Researchers 'Trap' Frontrunning Bots Spying On Ethereum Transactions
It is critical to understand malicious software known as frontrunning bots that spy on other people’s crypto transactions in order to make hefty profits at others’ expense, according to mobile wallet maker ZenGo. Only then, developers could build more secure systems.
One popular example of frontrunning involves exchange bids.
“Say someone is about to buy a huge amount of ETH on Uniswap, enough to drive the price of ETH up. One way to benefit from this scenario is to put a transaction to buy ETH just before this huge amount of ETH is purchased, while the price remains lower. Then, right after the price spikes, sell the ETH for a profit,” the researchers said in their latest report. “In addition to this arbitrage example, frontrunning many other transactions can also be valuable, including liquidations, buying rare NFTs, or simple user mistakes.”
To study the bots’ behavior, ZenGo’s researchers “trapped” them with small amounts of locked crypto. They then evaluated how efficient the predators were at capturing the bait, and what was the likeliness of a transaction to get hunted down. This also provided the company’s team with an opportunity to test different ways to evade the bots.
The first trap to be seized by a frontrunning bot, worth ETH 0.035 (USD 21), was preyed upon within three minutes. Another bounty of ETH 0.055 was frontrunned by a different bot in a matter of seconds. Finally, a ETH 0.05 trap was set, but the researchers were able to extract the funds successfully.

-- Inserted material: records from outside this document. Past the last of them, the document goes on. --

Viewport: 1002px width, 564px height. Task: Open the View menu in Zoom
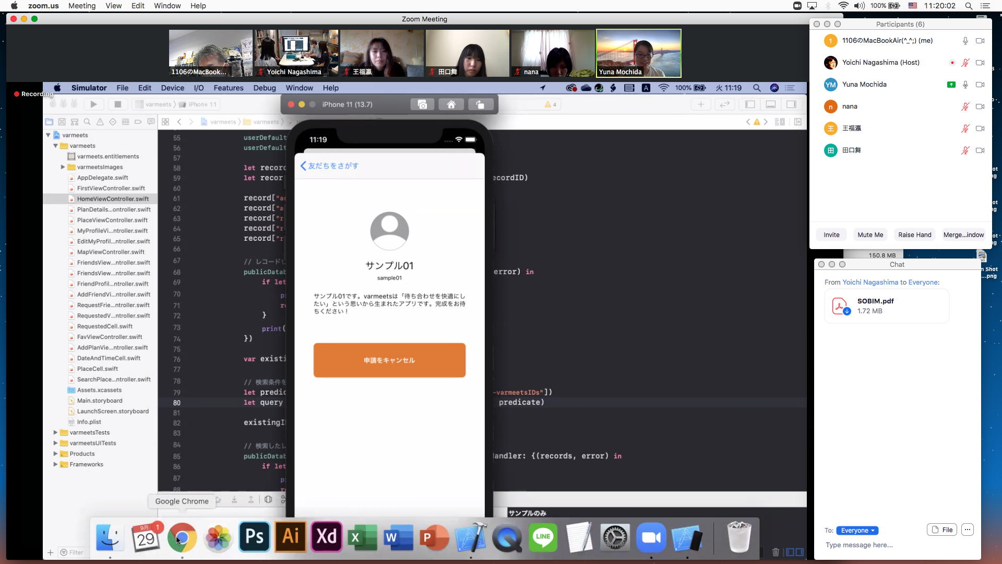[x=113, y=6]
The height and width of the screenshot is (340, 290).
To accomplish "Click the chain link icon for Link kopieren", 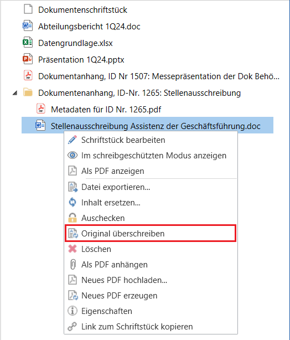I will [72, 327].
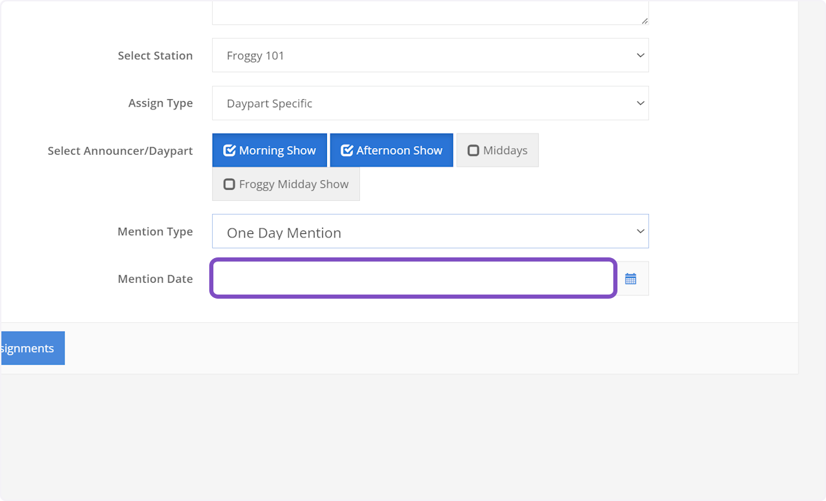Image resolution: width=826 pixels, height=501 pixels.
Task: Click the checkmark icon on Afternoon Show
Action: coord(347,151)
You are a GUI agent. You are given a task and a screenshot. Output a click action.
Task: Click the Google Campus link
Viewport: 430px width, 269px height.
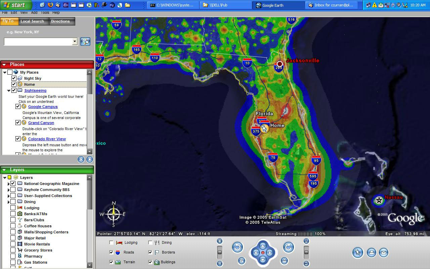(x=43, y=107)
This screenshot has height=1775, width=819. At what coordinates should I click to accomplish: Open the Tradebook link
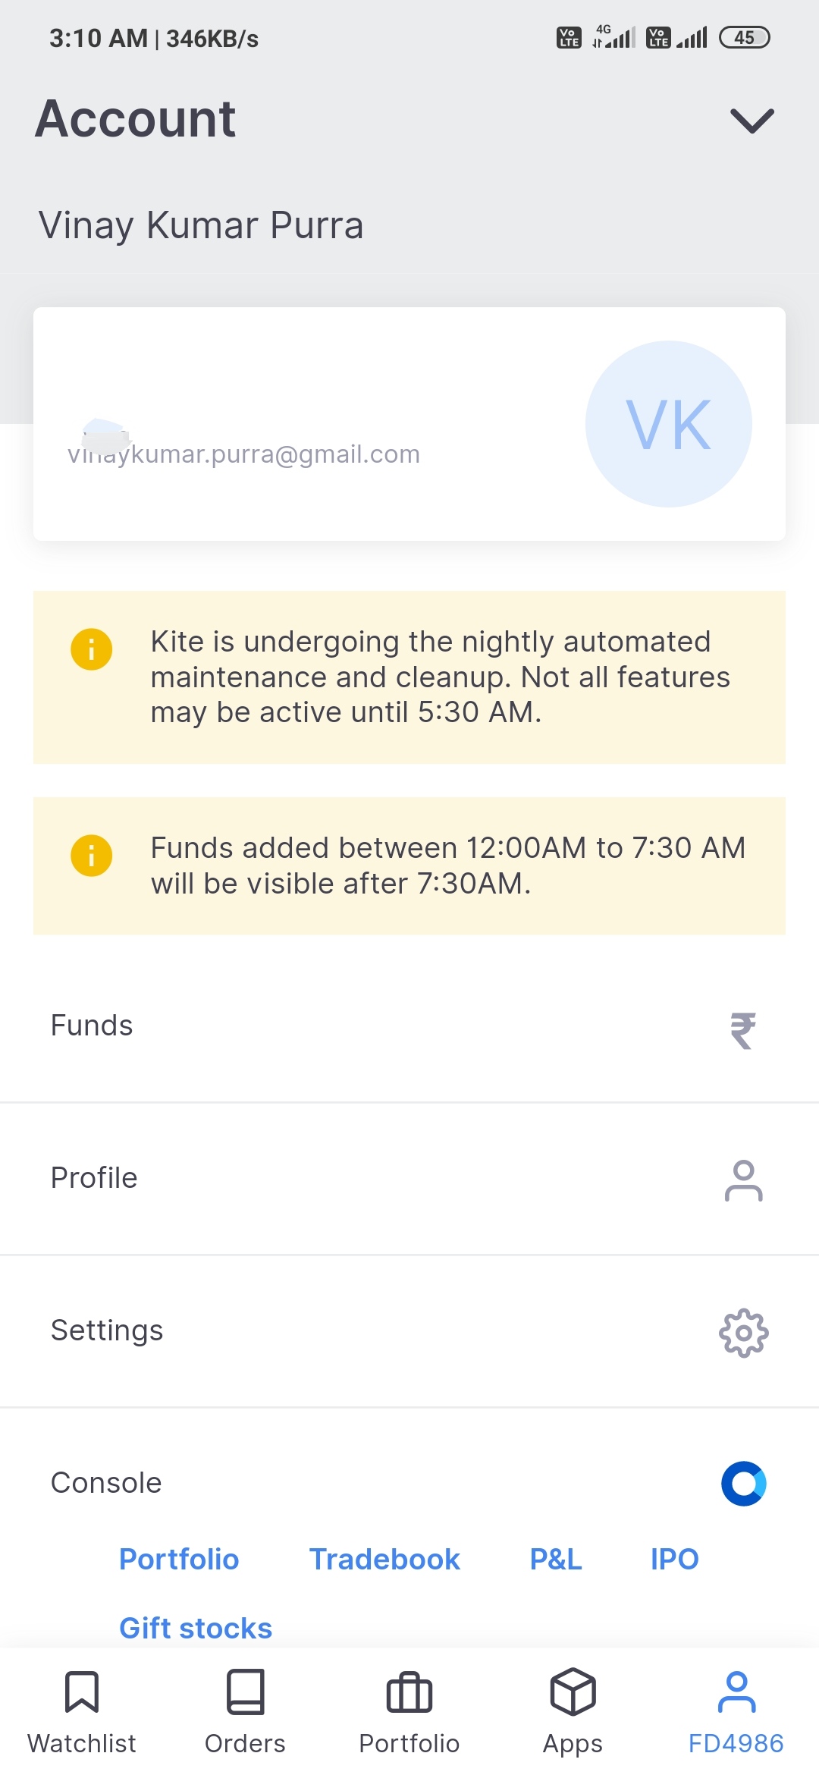pos(384,1560)
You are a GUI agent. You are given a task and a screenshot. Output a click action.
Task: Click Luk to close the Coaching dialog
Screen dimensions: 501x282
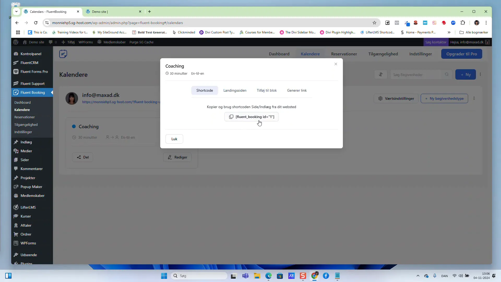(174, 139)
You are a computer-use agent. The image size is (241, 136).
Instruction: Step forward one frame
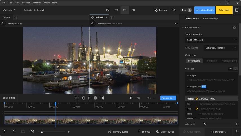coord(96,98)

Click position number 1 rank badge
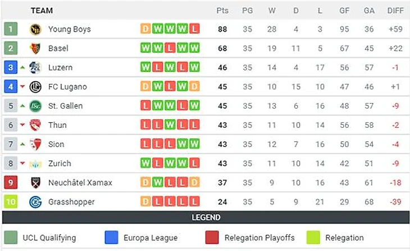(x=11, y=29)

“The combination of an Owned proxy that only enabled the owner to forward transactions prevented both frontrunners from successfully parsing the data and taking the profit for themselves,” according to the report. “Perhaps the requirement to only allow the call to be executed by the contract owner or the fact the funds were sent to a different target than the calling contract helped avoid a frontrunning attempt.”
However, they admitted that most likely, there are far more sophisticated bots that were simply not interested in taking a risk for such a small profit.
The “scary reality right now is that if there is some call to a contract yielding a profit that anyone can call, even if it is very obscure, it’s highly likely some frontrunning bot will try and take it first,” they concluded.